Bobby had the first inkling of a plan.  ‘We need to gather intelligence.’  All of them were in fifth or sixth grade, so intelligence seemed reasonable.  ‘I’ll ask grandma to let him come out in the yard and you three stay in the bushes on the hillside and watch him.’  Dan had lately acquired a set of opera glasses after the passage of a dowager aunt.  They were inlaid with mother of pearl, but were the closest thing to optics they could possess.

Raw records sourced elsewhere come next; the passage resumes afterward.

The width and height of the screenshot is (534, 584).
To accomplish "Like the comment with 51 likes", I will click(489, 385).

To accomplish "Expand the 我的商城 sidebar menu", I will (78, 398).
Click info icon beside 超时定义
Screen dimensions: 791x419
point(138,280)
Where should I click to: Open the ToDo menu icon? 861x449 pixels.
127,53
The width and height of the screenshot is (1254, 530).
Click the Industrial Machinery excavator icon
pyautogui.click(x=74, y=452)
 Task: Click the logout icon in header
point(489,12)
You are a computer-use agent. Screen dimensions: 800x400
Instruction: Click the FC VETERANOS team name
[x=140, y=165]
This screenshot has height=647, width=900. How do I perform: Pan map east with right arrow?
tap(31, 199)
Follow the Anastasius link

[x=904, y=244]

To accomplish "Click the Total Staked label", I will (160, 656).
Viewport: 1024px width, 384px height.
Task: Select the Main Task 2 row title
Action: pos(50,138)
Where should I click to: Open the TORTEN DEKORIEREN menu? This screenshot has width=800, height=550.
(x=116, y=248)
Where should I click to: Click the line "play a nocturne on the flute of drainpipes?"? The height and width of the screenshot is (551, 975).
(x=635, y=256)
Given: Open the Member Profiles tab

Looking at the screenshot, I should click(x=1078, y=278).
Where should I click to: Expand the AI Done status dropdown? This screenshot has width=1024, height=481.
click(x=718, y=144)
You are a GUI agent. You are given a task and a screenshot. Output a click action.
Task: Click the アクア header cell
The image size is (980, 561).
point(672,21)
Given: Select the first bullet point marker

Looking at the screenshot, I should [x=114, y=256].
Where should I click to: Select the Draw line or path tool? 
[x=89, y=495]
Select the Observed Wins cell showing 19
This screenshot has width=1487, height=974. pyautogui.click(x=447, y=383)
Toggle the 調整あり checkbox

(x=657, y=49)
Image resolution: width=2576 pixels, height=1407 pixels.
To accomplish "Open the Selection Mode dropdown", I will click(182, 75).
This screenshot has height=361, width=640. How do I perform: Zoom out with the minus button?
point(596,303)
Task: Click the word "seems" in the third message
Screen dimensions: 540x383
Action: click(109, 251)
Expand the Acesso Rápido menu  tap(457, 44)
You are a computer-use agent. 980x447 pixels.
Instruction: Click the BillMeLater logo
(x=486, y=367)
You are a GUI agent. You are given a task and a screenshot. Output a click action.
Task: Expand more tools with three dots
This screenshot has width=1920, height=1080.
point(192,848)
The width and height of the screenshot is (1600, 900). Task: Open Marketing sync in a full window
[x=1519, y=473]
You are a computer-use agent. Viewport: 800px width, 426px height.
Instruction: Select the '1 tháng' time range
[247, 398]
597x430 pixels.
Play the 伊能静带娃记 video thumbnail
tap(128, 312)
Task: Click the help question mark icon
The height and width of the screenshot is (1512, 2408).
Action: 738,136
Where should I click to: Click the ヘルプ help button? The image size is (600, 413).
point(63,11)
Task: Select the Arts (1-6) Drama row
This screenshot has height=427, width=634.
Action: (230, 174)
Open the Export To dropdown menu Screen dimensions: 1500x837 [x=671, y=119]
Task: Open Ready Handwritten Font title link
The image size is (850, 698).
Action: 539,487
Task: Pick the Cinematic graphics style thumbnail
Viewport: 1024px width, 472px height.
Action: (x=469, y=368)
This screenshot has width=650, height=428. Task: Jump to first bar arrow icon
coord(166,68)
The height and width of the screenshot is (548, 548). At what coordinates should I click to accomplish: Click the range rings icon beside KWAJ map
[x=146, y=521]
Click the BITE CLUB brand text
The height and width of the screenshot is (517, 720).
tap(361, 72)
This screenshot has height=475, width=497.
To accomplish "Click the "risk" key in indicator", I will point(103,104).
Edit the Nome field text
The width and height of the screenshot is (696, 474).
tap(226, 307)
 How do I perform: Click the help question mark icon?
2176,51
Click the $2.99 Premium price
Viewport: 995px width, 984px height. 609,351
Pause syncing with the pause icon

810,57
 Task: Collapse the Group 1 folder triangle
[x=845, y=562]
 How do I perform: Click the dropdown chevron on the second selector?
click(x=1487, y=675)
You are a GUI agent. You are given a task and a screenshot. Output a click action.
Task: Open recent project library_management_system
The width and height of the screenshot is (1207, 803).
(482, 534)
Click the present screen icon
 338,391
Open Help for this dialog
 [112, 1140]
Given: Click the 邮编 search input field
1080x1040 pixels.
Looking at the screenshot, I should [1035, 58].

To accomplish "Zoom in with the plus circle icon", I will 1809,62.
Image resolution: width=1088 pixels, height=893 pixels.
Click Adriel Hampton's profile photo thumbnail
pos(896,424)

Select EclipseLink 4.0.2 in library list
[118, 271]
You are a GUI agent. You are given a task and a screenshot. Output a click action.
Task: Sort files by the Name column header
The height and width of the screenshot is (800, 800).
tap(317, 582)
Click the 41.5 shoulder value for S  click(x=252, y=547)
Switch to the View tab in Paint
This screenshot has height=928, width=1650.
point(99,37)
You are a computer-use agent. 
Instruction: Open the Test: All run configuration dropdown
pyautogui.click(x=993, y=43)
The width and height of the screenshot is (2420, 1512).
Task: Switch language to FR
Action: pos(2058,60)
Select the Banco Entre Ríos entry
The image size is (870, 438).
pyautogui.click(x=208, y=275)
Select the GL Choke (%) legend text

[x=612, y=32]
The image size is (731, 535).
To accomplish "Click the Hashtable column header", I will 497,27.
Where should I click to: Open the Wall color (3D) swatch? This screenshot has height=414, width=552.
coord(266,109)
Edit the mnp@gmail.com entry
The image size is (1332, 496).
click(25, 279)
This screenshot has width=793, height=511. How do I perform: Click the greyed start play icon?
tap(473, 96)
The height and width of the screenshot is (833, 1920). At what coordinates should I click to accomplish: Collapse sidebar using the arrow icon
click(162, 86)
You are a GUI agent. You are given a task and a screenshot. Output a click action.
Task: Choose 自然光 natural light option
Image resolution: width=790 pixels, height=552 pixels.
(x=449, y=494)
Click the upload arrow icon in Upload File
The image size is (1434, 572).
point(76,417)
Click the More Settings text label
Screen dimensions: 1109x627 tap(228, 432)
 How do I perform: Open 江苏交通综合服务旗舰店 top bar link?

It was settled.  With a bag of snacks, the three co-conspirators nestled into broom straw and blackberry thickets 50 yards from the Adkins house. Bobby went to the door and knocked, even as the dog growled and snarled.  

They saw his grandmother answer the door. They all liked her; she gave them treats and patted their heads.  In truth, this conspiracy caused them inner turmoil.  It seemed bad to kill a man’s dog.  But a woman’s?  It was dark.  But they were dark times indeed.

‘Grandma, can I pet Genghis?’  They heard him as a whisper from across the road.

‘Well sure, honey.  I’ll get him.’

When she brought the dog out she made an observation. ‘Why, it looks like something has bitten him! He has dried blood on his face!  Poor baby!  What happened to my poor little puppy?’  She petted him and he looked up, drooling, but with a sidelong glance glared at Bobby. They locked eyes and both of them knew the truth.  The game had to be played.  

‘Poor dog!  Is he OK grandma?’

(‘Better question,’ thought Bobby, ‘was what poor creature breathed its last in in his jaws last night!’)

‘Here, take him for a walk around the yard!’ She clipped a leash on to the dog’s studded collar and Bobby walked him a few uncomfortable laps around the small, but lush green yard.  The children observed and took notes.  He was part hound-dog, and appeared to have the large head and fur of something larger.  There was some discussion about this, and a small shoving match between Dan and Mark, both of whom had dog breed books at home.  Candace told them to shut up and watch.  The dog walked slowly, perhaps sensing the heat.  Bobby held the leash tight as grandma ran for her Polaroid.  

Genghis was strong, and it appeared about 75 pounds.  He strained at the leash from time to time.  And when a small rabbit hopped out of the neighbor’s garden, Genghis snarled and began to run. Until he heard his owner’s voice and, as if on cue, he stopped and looked old and tired.

‘You don’t fool me,’ he said to the dark brown and black beast.  

As the Polaroid was snapped, and the other children watching, Genghis looked up at Bobby in mock love, but with a look that said ‘you don’t fool me either.’